Re: Multicollinearity !!!!!



On Thu, 07 Aug 2008 11:04:19 -0400, Paul Rubin <rubin@xxxxxxx> wrote:


I interpret multicollinearity as saying that the predictors have some
information in common, and each has some unique information to
contribute. If you delete a predictor, you lose it's unique
information. So we agree there's a cost/risk to this. Assuming there's
no external information that will let you determine which predictors are
most expendable, you pretty much have to pick one (or more, depending on
how many relationships exist), drop it and take your chances. One thing
I suggest to my students is to identify which predictors are collinear,
then run the model with each dropped individually and look at the
residuals. I'm of the opinion that if model A has a slightly higher
adjusted R^2, slightly better AIC, whatever, but its residuals don't
pass for noise, and model B has worse R^2 etc. but more pattern-free
residuals, I'll go with B. But at the end of the process, I'll drop
some variable(s), because I can't do much useful inference with a model
whose VIFs are big.


Consider a simple case of regressing y on x and z and finding a great
deal of multicollinearity but good joint prediction. You can do very
good inference: You can infer that the data tells you that some
combination of x and z explain y, but that the data doesn't tell you
which of the two is responsible.

The risk of most approaches to "handling" multicollinearity is that
one variable gets dropped, and then the user believes he has evidence
that the other variable is responsible for the explanation.
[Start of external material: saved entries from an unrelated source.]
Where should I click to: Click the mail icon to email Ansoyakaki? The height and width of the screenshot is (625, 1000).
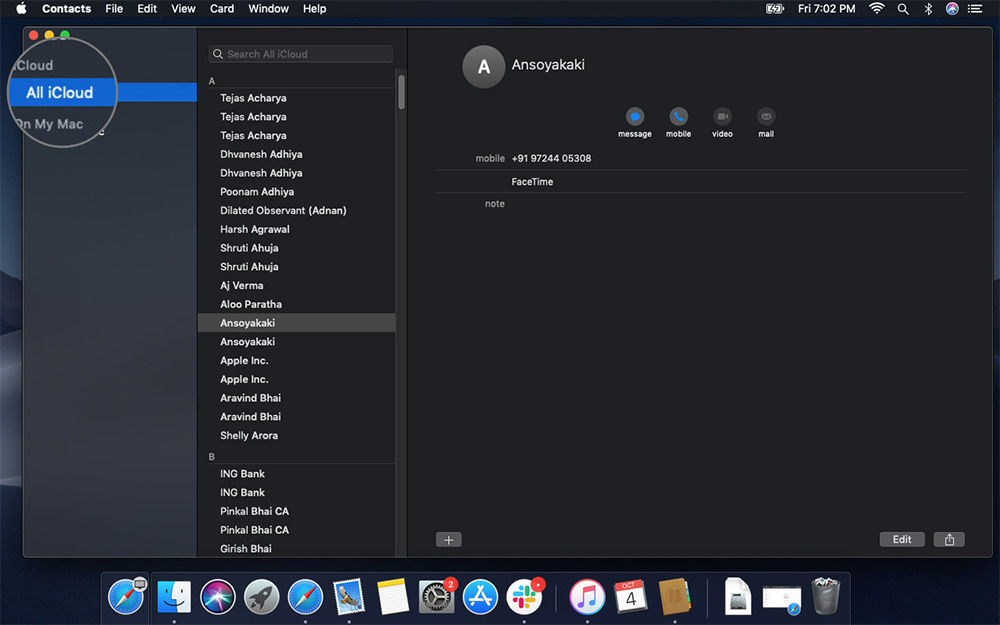click(x=766, y=118)
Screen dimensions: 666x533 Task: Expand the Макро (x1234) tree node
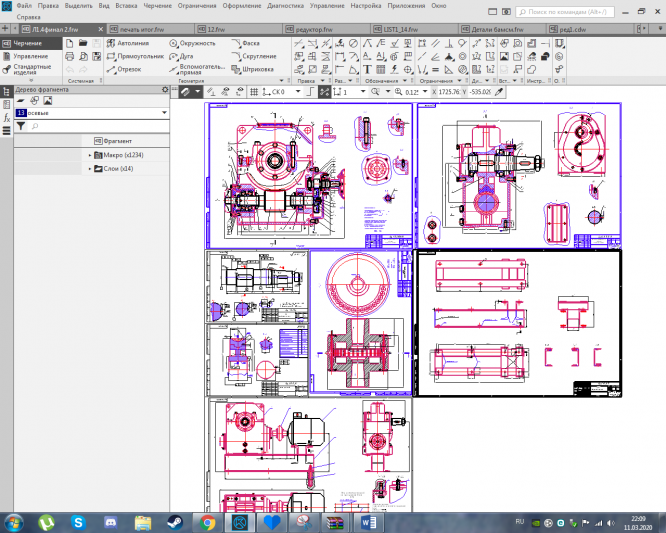coord(90,155)
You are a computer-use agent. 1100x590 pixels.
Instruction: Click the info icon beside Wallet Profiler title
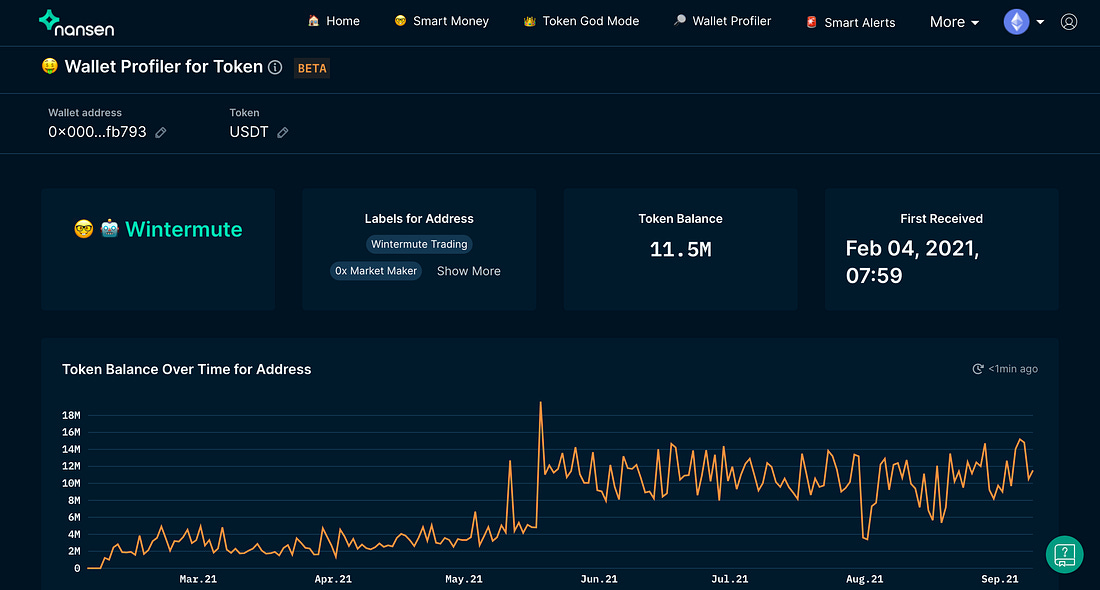(275, 67)
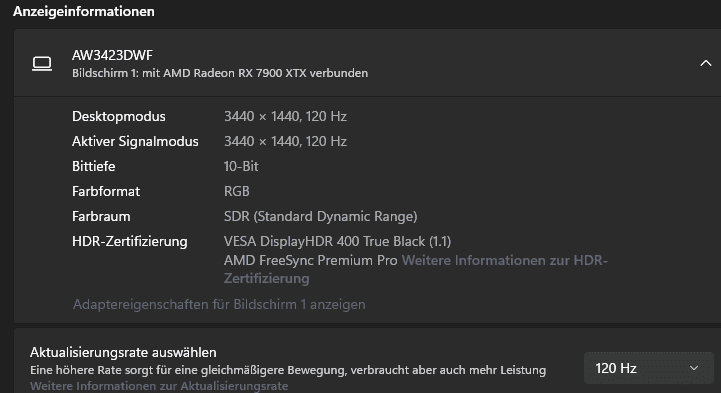721x393 pixels.
Task: Click the monitor icon next to AW3423DWF
Action: (42, 63)
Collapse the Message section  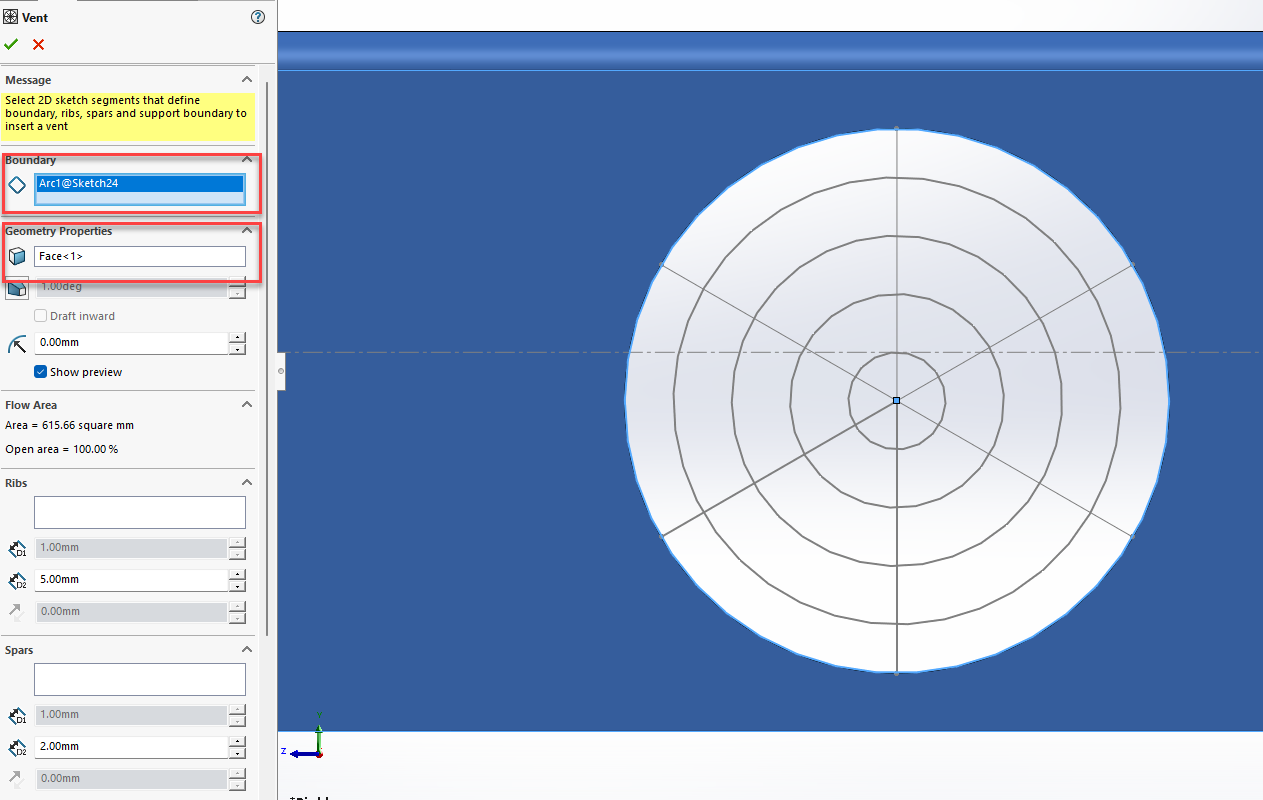click(x=247, y=79)
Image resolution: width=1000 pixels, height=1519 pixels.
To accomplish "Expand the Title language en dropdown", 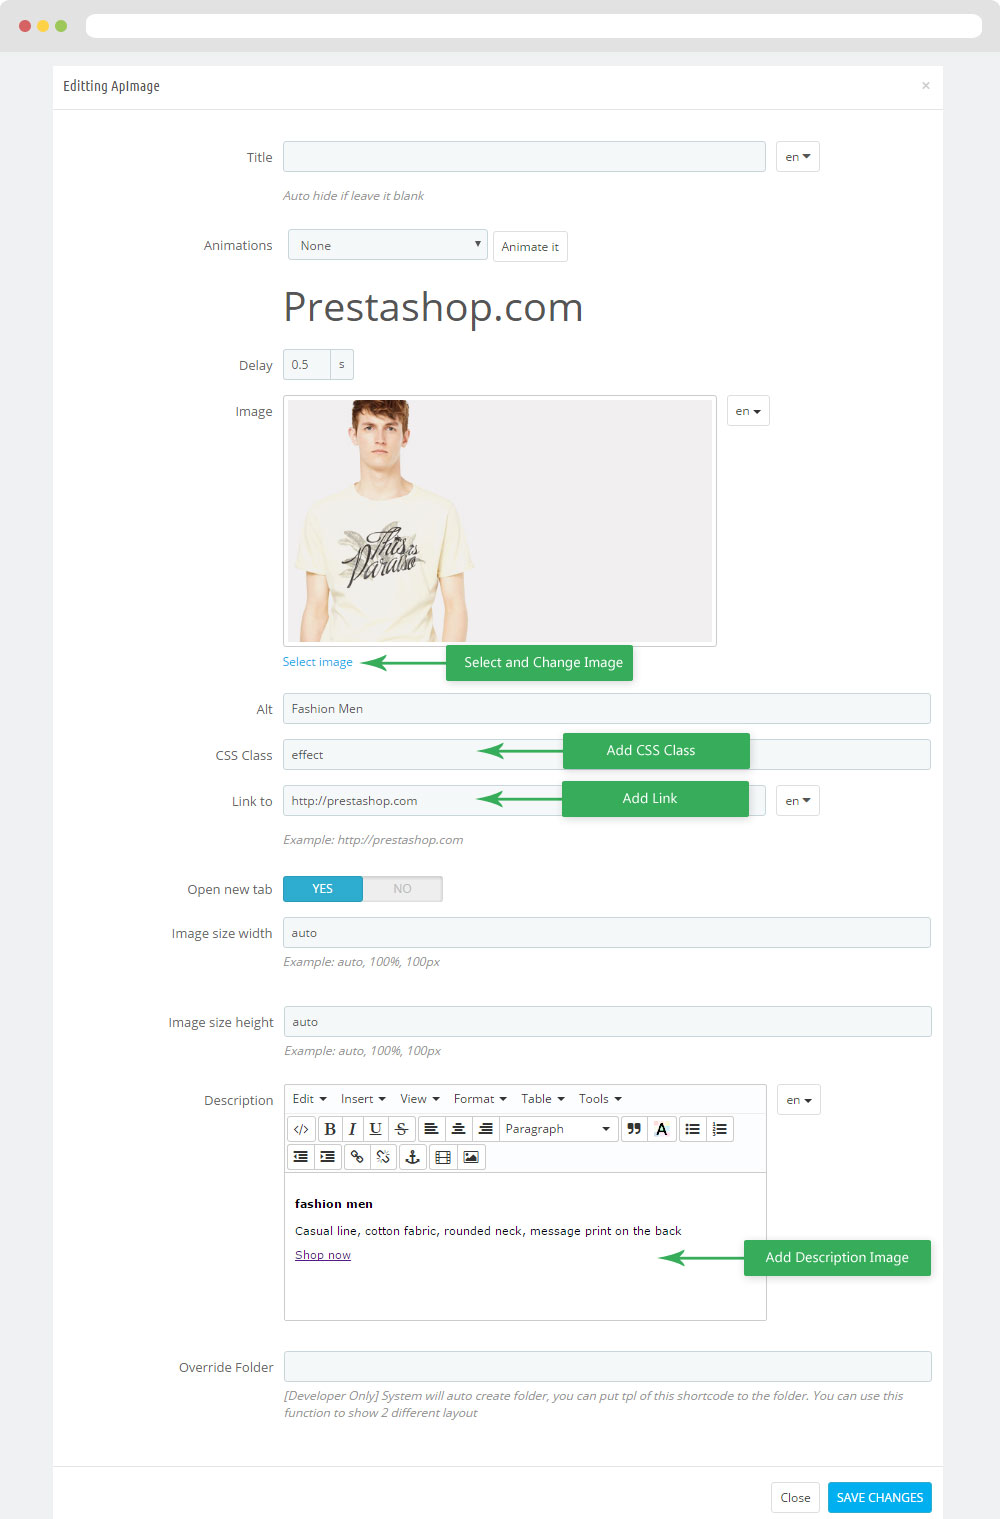I will (x=798, y=157).
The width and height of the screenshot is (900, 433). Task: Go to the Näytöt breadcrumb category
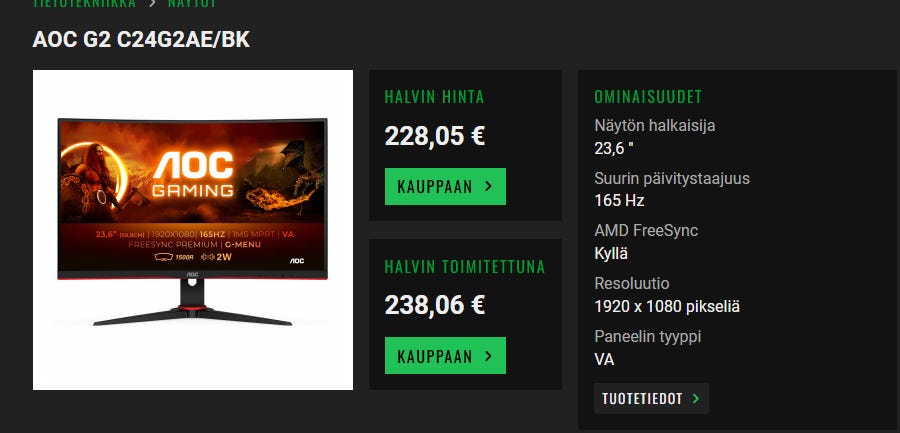192,3
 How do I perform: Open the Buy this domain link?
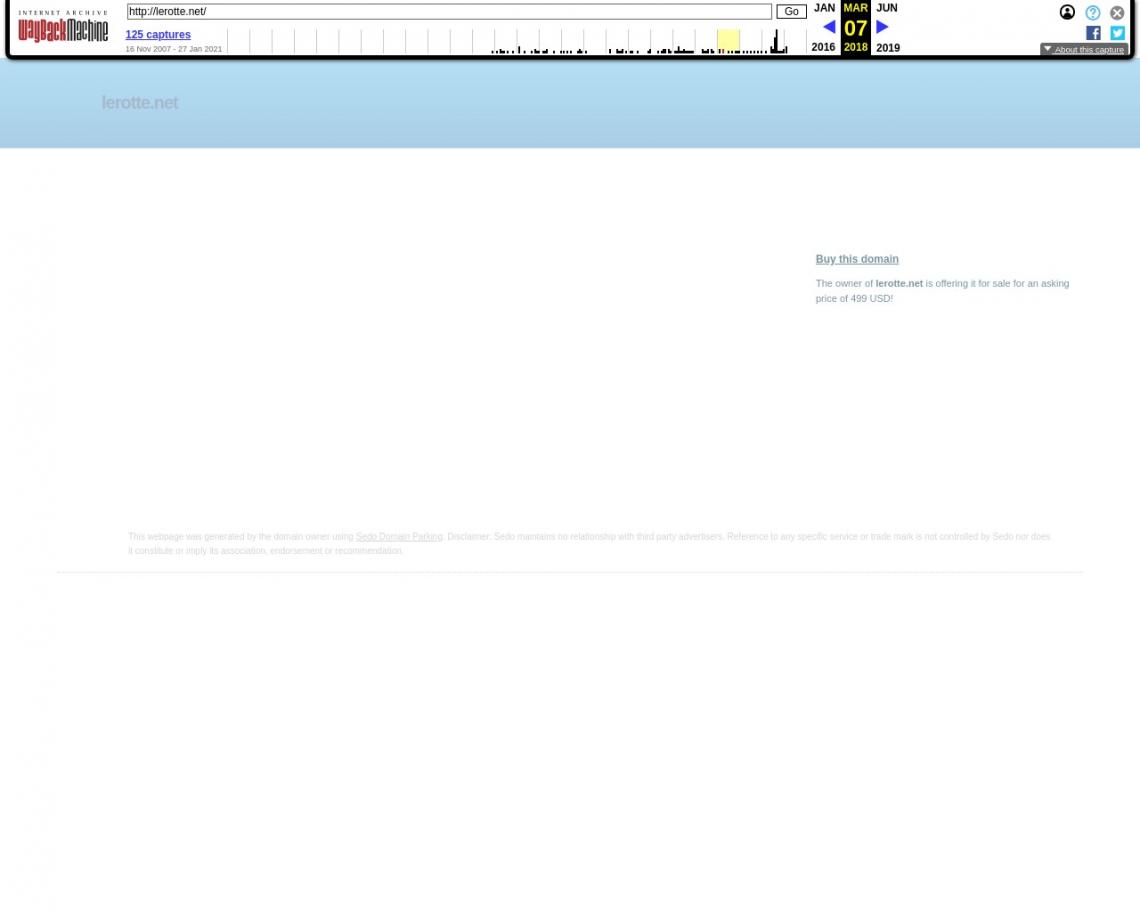click(x=857, y=259)
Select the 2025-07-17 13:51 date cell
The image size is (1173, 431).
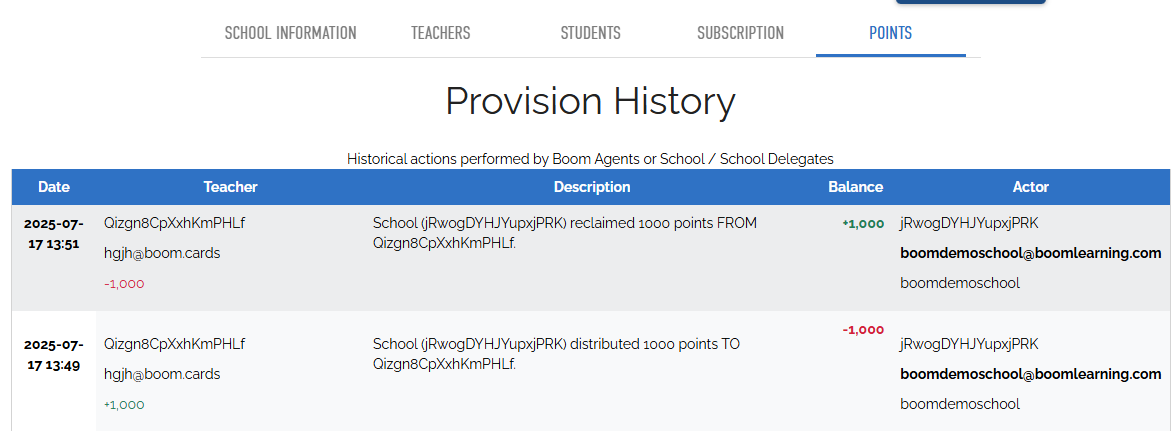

I teach business students, so there is absolute no danger of their
rolling their own. I'm curious why you think LS is hard. If I were
doing my own code, I would have three concerns: speed on large
datasets; coping with accumulated rounding error on large datasets; and
dealing with stiffness. Stiffness can occur anywhere, but the first two
concerns I think are really restricted to rather large datasets. There
are lots of libraries for matrix operations that have inversion or
linear system solvers that (allegedly) are reliable when the matrix is
stiff. So I guess I would not hesitate to write my own code as long as
I were dealing with small to medium datasets -- but under no
circumstances would I write my own matrix inversion routine, nor would I
necessarily use a generic one from a source I didn't trust.

That said, as long as R is free, I see no reason to ever write my own.

/Paul

I agree, as long as a suitable inversion routine is used there's no
big problem.

-***
.